I’m old enough to know that certain songs…well, they become a part of us.  

Joe sang two of his Hymns this night, opening solo with #35, reserving the mountainous #101 for the penultimate spot in the setlist.  He would, ultimately, play six of the seven songs from the Nation of Heat EP, all of them met with an audience whispersinging or shouting along, whooping loudest at the references to our I-95. 

They are familiar things, these songs. 

He featured The Flood in Color just as much – six songs – spread between the beginning and the end of the set. Songs like “The Letdown” and “Blues Came Down”, mournful and honest.  Songs like “Exit” and “Long Midnight”, their truths doused in something like a kerosene sunset. 

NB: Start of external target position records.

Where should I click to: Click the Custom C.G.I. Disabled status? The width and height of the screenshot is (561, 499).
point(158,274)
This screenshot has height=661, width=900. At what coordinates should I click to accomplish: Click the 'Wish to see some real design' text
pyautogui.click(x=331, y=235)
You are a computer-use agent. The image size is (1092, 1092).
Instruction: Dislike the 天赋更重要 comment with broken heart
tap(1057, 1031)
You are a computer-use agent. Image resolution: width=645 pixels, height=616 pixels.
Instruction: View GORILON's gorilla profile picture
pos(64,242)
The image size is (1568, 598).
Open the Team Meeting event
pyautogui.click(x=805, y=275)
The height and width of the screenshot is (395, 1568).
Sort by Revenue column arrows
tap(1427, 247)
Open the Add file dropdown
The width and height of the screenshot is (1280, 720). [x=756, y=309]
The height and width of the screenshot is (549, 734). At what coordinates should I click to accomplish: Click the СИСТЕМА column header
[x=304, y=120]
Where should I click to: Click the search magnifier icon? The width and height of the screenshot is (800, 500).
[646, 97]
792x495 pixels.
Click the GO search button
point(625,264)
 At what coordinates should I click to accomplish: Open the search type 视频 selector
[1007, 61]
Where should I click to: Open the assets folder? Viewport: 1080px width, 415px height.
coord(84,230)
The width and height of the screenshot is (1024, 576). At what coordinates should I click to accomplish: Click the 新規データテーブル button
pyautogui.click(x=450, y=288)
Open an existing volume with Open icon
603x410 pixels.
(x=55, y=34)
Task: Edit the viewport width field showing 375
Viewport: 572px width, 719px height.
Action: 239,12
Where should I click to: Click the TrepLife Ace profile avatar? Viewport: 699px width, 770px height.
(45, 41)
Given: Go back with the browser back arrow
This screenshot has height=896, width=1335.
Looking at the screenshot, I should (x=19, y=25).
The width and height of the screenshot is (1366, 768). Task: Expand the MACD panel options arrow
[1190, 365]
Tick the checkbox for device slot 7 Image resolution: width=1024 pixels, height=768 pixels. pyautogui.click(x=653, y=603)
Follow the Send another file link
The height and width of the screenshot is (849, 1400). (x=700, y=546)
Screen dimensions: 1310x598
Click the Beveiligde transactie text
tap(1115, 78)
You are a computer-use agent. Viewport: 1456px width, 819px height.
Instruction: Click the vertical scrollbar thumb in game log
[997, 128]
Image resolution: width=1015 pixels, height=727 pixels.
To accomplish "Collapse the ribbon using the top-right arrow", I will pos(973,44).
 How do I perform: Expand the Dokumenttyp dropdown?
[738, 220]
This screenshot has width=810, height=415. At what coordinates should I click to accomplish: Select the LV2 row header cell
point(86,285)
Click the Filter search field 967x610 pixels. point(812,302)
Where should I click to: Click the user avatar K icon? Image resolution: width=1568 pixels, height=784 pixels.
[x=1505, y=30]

My favorites, though, are “The Flood in Color” and “After Curfew”, the latter a kind of prayer, the former a kind of warning.  

So listen close now

I was dead wrong

To think that things would work themselves out in the long run

Pay attention

Heed the thunder

The flood is coming

The flood in color

~ “The Flood in Color”

Fall to your knees if you need

The truth is hard to handle

You are not fragile

You are not fragile

You are not fragile

~ “After Curfew”

— — — — — 

A Joe Pug show is defined as much by the experience of being in a place together, listening to stories together, and engaging with the songs together, as it is a concert. He tells stories that feel familiar, makes observations that carry little wisdoms; but still, and still, he doesn’t forget the showmanship.  The small laughs, the wide smiles, the wry comments. 

Like when he told Matthew to take a solo on the keys and watched him from the back of the stage; as it ended, he strode forward and said, “Jazzy, but good.”  We laughed together in a way the written word will never wring into reality. 

Or when he introduced his bandmates as being from a “land where the Waffle Houses are as plentiful as the Wawas” (Matthew) – an ode to Philly and nearby South Jersey – and from a part of “Texas where the Lone Star beer flows as warmly as Yuengling” (Geoffrey). It’s a little connection to the local world, but it feels so much bigger. 

Or when he told the story behind “I Don’t Work In a Bank”, maintaining a deadpan seriousness until partway through the song, when the men cheered loudest and he suggested maybe that wasn’t such a good thing.

Or when he told us about a game the band plays on tour, sharing that these words might just change our lives: “Depressed or Dehydrated.” And in total truth, it has changed my life, as I ask this question of myself every single time I start to slide into those long shadows. I drink water better now. Promise, Joe!

We laughed together often, sang together steadily, and when the night rolled to its inevitable end, Joe walked into the crowd holding his guitar.  We made space for him, encircled him, and he sang “Deep Dark Wells” to mark an ending of sorts. 

And as long as you’re not finished

You can start all over again

Joe’s playing 9:30 Club on March 7th.  Please go to the show.  If you can’t, find his online store and buy a record, a pin, or whatever he has that works for you. Play the songs aloud for your friends and family.  Just listen.